But what happens when the woman in question refuses to be cowed, despite these assaults? When the victim denies her victimhood?

Unfortunately for her assaulters, the actress decided to stand up and go on living her life normally. She fought back, filed a complaint the day after the assault, refusing to allow her attackers to get away with it.

The acid bottle did not open for me that day. I did not agree to be his willing slave either. While he stood there in front of me on that deserted passageway blocking my exit and my vision, hurling all those abuses, I had an out-of-body experience. I looked him straight in the eye, convinced that if I bowed down now, I’d never be able to recover from this. In comparison to that, the threat from the acid was a minor one.

He finally saw defeat when he saw my hand gently resting on his hand, which was still clutching the acid bottle. I was telling him that it wasn’t going to happen, that he needed to move on and forget me. That this would most likely destroy him more than me. I don’t remember much of what I said beyond that. But what I felt that day has never left me.


What Dileep and my stalker share is an entrenched kind of narcissism.

In that one moment, I learnt a lot. I’d been dealing with the fear on my own for weeks, without a support system. Eventually, I came to the realisation that I was the only one who could take care of me – and that made me hold my ground. My fear had reached a point from where it could go no further.

I learnt to take the fear and the shame out of the equation. I believed that I had nothing to lose by standing my ground. So he lost instead.

Of course, I was lucky. Many women do not escape the fate that I did.

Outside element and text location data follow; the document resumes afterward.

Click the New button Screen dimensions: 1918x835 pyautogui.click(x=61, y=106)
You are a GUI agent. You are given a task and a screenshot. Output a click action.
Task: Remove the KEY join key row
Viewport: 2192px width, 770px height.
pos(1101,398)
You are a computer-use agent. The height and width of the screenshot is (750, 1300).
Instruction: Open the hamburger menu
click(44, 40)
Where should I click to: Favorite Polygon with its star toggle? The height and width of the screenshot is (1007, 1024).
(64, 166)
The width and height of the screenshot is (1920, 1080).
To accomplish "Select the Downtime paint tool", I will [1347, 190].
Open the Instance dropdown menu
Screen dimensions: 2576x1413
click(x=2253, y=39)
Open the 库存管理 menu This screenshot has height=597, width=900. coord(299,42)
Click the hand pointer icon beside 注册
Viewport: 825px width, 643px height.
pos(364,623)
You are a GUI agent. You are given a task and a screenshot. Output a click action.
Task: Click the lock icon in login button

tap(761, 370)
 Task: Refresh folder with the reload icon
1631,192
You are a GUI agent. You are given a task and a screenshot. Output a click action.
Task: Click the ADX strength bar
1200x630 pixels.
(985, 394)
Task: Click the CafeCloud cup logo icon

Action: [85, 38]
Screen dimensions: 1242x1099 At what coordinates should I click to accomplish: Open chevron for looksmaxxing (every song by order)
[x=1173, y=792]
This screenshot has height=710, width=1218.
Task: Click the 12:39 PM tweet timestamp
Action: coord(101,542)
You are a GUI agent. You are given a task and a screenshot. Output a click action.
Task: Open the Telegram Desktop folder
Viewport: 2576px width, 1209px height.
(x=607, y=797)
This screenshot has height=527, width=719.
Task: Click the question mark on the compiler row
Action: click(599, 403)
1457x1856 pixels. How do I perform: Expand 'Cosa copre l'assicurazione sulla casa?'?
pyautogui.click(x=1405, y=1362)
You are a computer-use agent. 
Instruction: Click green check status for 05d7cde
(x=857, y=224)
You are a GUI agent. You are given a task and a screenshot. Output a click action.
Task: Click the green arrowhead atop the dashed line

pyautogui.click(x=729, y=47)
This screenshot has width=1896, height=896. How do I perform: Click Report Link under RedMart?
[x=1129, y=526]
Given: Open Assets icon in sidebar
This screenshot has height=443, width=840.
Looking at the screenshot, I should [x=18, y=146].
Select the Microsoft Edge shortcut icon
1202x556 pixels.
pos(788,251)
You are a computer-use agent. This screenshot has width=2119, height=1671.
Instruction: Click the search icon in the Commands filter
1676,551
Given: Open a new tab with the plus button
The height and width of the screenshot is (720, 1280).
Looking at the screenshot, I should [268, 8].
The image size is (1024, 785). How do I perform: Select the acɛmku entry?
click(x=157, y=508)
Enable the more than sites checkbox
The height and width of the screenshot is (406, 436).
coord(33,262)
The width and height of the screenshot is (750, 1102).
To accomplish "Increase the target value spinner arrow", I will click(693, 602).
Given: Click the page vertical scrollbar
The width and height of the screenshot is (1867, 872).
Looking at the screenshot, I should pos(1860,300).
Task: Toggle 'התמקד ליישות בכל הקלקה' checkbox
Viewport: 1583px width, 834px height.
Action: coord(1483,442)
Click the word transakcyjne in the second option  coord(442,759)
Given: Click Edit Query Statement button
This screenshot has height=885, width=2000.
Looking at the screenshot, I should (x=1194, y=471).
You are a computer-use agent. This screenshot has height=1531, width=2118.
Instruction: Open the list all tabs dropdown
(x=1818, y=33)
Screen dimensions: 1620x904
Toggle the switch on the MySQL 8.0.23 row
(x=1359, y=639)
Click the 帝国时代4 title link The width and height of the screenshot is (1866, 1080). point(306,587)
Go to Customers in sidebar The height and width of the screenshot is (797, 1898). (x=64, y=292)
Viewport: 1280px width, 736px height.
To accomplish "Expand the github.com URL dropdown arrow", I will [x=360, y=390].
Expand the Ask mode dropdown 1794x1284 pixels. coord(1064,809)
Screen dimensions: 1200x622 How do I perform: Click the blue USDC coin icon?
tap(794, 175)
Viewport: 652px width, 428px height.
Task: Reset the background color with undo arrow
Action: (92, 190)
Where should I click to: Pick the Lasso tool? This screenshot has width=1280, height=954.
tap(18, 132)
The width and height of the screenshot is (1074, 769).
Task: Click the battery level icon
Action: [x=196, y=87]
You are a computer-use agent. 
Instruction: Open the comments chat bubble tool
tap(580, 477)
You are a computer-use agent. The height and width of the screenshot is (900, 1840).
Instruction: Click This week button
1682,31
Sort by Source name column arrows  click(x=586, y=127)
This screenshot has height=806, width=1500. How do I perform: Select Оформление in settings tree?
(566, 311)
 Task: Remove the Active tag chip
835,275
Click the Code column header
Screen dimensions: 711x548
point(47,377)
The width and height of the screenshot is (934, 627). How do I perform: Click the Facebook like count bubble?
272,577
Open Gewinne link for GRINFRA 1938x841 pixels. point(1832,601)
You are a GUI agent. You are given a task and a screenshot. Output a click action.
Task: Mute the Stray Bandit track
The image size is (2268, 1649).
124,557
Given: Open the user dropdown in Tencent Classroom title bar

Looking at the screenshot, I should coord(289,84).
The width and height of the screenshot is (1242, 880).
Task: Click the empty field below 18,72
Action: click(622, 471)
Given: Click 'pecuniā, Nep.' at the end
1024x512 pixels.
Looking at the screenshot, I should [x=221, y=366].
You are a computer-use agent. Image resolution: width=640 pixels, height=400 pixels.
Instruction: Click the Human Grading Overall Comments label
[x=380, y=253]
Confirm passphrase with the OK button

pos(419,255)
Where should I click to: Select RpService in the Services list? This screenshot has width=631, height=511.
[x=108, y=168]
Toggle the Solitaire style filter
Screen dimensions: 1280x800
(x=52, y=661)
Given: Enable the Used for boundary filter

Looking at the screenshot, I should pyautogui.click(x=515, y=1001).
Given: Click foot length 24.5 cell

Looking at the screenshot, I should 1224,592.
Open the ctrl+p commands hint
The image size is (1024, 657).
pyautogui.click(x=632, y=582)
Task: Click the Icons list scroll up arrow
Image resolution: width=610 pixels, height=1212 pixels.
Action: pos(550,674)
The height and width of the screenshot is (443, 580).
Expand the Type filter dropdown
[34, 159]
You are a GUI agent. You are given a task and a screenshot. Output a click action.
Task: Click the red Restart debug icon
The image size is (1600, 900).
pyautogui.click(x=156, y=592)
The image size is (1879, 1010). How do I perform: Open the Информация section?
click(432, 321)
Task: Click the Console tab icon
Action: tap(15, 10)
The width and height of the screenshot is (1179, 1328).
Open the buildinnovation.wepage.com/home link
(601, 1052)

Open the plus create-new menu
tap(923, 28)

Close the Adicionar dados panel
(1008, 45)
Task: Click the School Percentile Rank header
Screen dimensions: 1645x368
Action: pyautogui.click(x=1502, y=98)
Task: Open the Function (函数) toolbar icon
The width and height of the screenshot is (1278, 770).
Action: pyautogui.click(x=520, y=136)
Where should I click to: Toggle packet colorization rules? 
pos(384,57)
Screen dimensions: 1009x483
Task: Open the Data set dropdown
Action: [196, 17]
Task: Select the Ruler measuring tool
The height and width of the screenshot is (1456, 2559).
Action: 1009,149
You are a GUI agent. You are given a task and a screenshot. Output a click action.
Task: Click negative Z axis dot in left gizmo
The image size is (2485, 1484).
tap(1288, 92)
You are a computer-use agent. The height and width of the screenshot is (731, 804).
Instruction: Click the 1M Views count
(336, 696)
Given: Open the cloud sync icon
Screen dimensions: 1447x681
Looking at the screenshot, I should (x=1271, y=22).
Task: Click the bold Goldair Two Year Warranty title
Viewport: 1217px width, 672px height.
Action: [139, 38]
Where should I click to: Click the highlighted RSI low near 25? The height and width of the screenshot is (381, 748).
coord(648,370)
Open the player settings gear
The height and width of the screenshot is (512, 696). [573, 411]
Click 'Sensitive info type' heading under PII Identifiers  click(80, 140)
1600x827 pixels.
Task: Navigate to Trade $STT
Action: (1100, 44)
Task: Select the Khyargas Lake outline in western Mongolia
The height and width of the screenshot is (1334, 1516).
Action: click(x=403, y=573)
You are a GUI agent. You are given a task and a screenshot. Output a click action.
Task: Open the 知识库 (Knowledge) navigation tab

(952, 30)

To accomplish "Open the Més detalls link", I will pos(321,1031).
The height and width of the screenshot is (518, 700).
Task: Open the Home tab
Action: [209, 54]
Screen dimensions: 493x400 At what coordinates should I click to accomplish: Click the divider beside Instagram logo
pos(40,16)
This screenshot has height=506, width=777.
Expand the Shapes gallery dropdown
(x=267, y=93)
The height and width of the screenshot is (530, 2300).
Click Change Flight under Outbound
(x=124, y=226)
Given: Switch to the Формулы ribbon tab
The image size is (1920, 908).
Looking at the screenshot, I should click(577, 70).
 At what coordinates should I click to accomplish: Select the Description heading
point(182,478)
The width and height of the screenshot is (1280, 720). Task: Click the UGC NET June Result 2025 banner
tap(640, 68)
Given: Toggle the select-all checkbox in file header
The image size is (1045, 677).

Dileep and his cronies were probably assured of their success as they concocted their vile plan. She’s a woman, an actress, a face, a body. Take it apart, abuse it, shame it – then where would she be? A distorted mangled soul.

They only thing they forgot to account for, was an unbendable spirit. They did not anticipate the possibility, that a woman might just be a little more than a distortable pretty face or a destructible body. The fates of Dileep and his co-conspirators are really insignificant from here on. Because the southern star has already vanquished the worst fear of all. She has already won.